自分が人間ではなくなることを受け入れ、せめて宇宙の真実をクリストファーに託したのだと思うと、あのラストのヴィカスの佇まいが、より一層高潔で、そして孤独に見えてきます。

考察2:なぜエイリアンは「エビ(Prawn)」と呼ばれ、ゴミを漁るのか

本作のエイリアンたちは、知能が低いわけではないのに、なぜかスラム街でキャットフードに狂い、ゴミを漁っています。

これには、彼らの生態系に関する哀しい裏設定が隠されています。

彼らは、いわゆる「ワーカー(労働者階級)」の集団であり、宇宙船を統率していた「女王」や「指導者層」が、地球に到着する前に何らかの理由(疫病や内部抗争)で全滅してしまったのだと考えられます。

命令を下す存在を失った彼らは、高度なテクノロジーを持ちながらも、どう行動していいか分からず、本能のままに生きる野良犬のような状態になってしまったのです。

その中で、唯一「指導者層」の遺伝子か知性を持っていたのが、クリストファー・ジョンソンでした。

だからこそ、彼は20年もかけて燃料を集めるという「計画的な行動」ができたわけです。

人間たちは彼らを「エビ」と呼んで見下していましたが、実は彼らの社会構造の崩壊そのものが、現代の難民問題や、コミュニティの崩壊による孤立を痛烈に風刺しているのだと考察できます。

考察3:ラストの「鉄の一輪のバラ」が意味する、ヴィカスの”人間性”

完全に外見がエイリアンになってしまったヴィカスが、ゴミから美しいバラを作るラストシーン。

これは、本作における最大の救いであり、同時に最も切ないメッセージです。

MNUは、ヴィカスの「肉体」がエイリアン化していくことを利用し、彼を兵器として扱いました。

しかし、ヴィカスの「心」は、エイリアン化が進むにつれて、逆に「かつて持っていた人間らしい優しさや愛」を取り戻していったのです。

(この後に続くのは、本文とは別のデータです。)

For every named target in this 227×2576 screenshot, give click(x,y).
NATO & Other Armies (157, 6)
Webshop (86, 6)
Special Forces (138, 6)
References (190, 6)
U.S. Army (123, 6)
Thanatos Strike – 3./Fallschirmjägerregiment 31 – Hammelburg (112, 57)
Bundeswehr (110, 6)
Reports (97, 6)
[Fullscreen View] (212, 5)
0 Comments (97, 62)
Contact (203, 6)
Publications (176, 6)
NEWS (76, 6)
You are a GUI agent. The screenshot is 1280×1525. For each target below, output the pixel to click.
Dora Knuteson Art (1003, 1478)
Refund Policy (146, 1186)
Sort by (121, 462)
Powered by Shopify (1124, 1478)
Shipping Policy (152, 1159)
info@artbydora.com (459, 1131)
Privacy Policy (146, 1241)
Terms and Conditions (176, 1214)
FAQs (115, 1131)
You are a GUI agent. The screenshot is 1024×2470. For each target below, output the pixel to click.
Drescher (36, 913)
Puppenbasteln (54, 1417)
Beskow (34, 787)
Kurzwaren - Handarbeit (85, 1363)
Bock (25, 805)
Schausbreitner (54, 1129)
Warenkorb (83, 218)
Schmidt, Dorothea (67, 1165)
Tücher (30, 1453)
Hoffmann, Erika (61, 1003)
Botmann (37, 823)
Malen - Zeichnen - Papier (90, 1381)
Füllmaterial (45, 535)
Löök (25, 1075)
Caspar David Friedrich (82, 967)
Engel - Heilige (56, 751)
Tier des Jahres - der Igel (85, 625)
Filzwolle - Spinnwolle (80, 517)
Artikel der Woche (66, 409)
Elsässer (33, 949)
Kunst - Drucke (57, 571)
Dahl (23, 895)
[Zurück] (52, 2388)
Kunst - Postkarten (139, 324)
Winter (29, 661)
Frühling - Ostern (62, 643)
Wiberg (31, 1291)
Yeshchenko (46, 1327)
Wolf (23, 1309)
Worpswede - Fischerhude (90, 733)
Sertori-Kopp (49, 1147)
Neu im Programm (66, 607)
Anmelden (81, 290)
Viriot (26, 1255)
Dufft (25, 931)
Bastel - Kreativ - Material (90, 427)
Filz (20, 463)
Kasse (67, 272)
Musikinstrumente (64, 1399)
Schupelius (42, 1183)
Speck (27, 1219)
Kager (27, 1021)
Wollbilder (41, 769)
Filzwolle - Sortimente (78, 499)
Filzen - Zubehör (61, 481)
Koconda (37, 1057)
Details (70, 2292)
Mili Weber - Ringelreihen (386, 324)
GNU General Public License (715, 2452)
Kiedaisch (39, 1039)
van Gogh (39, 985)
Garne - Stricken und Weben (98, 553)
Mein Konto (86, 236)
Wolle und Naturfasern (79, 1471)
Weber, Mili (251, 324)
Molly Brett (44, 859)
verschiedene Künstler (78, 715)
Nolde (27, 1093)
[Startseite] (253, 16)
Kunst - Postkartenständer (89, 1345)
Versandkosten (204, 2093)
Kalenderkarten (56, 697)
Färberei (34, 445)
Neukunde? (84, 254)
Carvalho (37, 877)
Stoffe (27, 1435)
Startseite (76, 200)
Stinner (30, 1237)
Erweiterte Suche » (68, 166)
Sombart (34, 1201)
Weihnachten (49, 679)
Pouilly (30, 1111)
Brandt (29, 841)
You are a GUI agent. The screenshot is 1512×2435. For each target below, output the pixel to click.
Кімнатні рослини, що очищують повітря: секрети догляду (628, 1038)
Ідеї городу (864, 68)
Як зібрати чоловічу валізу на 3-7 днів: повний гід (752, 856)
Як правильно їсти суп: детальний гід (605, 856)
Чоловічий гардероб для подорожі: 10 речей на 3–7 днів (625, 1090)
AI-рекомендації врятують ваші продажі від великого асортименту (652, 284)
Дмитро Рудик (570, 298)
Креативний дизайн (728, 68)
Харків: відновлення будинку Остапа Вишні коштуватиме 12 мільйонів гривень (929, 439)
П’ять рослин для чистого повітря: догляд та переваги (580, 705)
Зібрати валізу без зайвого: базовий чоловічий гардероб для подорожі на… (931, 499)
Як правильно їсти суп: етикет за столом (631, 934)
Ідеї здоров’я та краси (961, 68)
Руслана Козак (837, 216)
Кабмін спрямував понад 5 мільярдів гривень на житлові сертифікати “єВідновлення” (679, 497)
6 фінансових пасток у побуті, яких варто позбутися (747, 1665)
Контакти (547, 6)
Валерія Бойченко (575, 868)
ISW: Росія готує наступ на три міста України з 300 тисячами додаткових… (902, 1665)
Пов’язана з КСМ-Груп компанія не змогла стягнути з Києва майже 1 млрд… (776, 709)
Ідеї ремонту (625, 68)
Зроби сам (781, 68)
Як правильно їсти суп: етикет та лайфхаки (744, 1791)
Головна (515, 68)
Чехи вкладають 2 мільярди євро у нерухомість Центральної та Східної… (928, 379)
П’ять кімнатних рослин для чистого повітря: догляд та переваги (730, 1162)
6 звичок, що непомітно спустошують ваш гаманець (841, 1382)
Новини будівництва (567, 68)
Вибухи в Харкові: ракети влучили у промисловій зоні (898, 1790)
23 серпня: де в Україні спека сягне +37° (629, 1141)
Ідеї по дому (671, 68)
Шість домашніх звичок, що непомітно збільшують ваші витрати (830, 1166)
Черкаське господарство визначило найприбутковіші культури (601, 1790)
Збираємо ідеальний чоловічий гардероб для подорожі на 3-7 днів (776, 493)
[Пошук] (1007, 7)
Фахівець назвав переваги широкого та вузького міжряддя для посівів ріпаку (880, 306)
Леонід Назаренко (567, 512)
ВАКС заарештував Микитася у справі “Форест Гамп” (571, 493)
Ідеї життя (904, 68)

人間だった頃のヴィカスは、出世や保身のために平気で嘘をつき、他者を踏みにじる「怪物」のような一面を持っていました。

しかし、すべてを失い、エビの姿になった今の彼は、遠くから妻を想い、静かに芸術(バラ)を紡いでいる。

「人間の形をしていながら中身が怪物なMNU」と、「怪物の形をしていながら最も人間らしい心を持ったヴィカス」。

この強烈な皮肉こそが、ニール・ブロムカンプ監督が本作に込めた、核心的なテーマなのだと確信しています。

5. まとめ:『第9地区』はこんな人におすすめ!

映画『第9地区』は、公開から長い年月が経った今観ても、その斬新な視点と、エンタメとしての爆発力において、SFパニック映画の頂点に君臨し続ける大傑作です。

この映画は、特に以下のような方に激しくおすすめします!

  • ただの「エイリアン侵略モノ」には飽き飽きしている人
  • 男気溢れるパワードスーツや、一癖あるSF兵器の大乱闘を観たい人
  • 社会風刺の効いた、深く考えさせられるサスペンスを味わいたい人
  • ラストシーンで、切なさと興奮で胸がいっぱいになりたい人

映画の構成上、前半はカメラの手ブレや生々しいゴミ山の描写、痛々しい肉体変化(爪が剥がれるなど)があるので、そこだけは少し注意してくださいね(笑)。

あの2010年当時の、映画界に激震が走った「エビ」たちの衝撃と、一人の男のあまりにも切ない愛の結末を、ぜひ今一度、あなたの目で体感してみてください!